Ieri, la degna chiusura. L’attrice, conduttrice e scrittrice Chiara Francini è stata la protagonista del talk in Piazza Mazzini dal titolo IL CIELO STELLATO DENTRO DI ME intervistata dal giornalista e critico della Rivista del Cinematografo Federico Pontiggia. “Nel mio lavoro voglio ricevere l’amore degli altri esseri viventi. Il cinema e la tv sono come delle telefonate d’amore, mentre il teatro e la scrittura sono degli abbracci.

Scrivere è riuscire a creare sulla punta di una penna quei mondi per il quale il cinema ha bisogno di un sacco di soldi. Allo stesso tempo la scrittura è un atto di grande coraggio e incoscienza, ma la cosa più stupefacente è il dialogo di carne che si instaura con i lettori.
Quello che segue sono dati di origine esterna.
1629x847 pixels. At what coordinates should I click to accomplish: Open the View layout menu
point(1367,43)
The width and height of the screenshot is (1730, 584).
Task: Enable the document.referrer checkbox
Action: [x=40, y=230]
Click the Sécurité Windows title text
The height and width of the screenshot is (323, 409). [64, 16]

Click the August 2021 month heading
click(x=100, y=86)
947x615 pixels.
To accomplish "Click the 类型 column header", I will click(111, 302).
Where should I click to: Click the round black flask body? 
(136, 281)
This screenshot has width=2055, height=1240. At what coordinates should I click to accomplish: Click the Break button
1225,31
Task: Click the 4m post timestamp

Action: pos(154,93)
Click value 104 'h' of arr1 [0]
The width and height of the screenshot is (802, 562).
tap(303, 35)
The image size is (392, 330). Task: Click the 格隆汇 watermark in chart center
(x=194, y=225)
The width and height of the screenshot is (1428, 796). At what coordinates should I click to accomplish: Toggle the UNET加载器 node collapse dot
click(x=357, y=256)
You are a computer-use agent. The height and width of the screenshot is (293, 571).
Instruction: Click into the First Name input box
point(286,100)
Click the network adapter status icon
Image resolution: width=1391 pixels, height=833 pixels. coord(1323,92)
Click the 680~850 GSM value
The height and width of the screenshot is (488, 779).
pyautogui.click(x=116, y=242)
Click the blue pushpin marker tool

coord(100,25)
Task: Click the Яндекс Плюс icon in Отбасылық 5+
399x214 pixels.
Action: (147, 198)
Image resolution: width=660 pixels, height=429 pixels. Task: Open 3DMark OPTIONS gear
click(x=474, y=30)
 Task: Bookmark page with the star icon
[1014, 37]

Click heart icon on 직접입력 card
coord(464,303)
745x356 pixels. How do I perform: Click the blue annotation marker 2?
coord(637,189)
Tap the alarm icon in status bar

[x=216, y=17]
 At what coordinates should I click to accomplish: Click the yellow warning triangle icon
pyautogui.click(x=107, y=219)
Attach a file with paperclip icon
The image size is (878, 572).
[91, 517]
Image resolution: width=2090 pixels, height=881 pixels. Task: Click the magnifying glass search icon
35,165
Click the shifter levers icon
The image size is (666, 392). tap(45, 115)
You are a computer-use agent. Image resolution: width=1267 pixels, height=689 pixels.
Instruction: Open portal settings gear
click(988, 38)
I lettori sono colpiti da un qualcosa perché leggono quello che stanno vivendo in quel preciso momento. L’altra cosa che mi rende particolarmente grata è il fatto che i lettori riconoscono i miei colori nei loro”. Un ruolo centrale nel percorso artistico di Chiara Francini è quello dell’ironia “L’ironia salverà il mondo perché è come la rimembranza, la capacità di vedere qualcosa da lontano. Se si ripensa al passato ci sono dei ricordi tristi, ma oggi si affrontano in maniera dolce perché il ricordo è la possibilità di vedere la vita alla giusta distanza. E l’ironia è la capacità di vedere a distanza la realtà. La stessa capacità del gatto protagonista del mio nuovo libro”. Rispetto al ruolo della donna nei suoi libri e nel mondo dello spettacolo e del cinema Francini ha sottolineato “La donna è una meravigliosa porta socchiusa e occorre descriverla in maniera profonda. Io cerco di farlo nei miei romanzi e nella scrittura. Spesso nei copioni dei film i personaggi femminili sono le spalle e vengono sviluppati solo in maniera bidimensionale. Avere il coraggio di fare un film che sia sorretto anche da un’interpretazione femminile di caratura può portare a risultati meravigliosi, ma non viene capito e anzi considerato un depauperare e togliere l’attenzione.”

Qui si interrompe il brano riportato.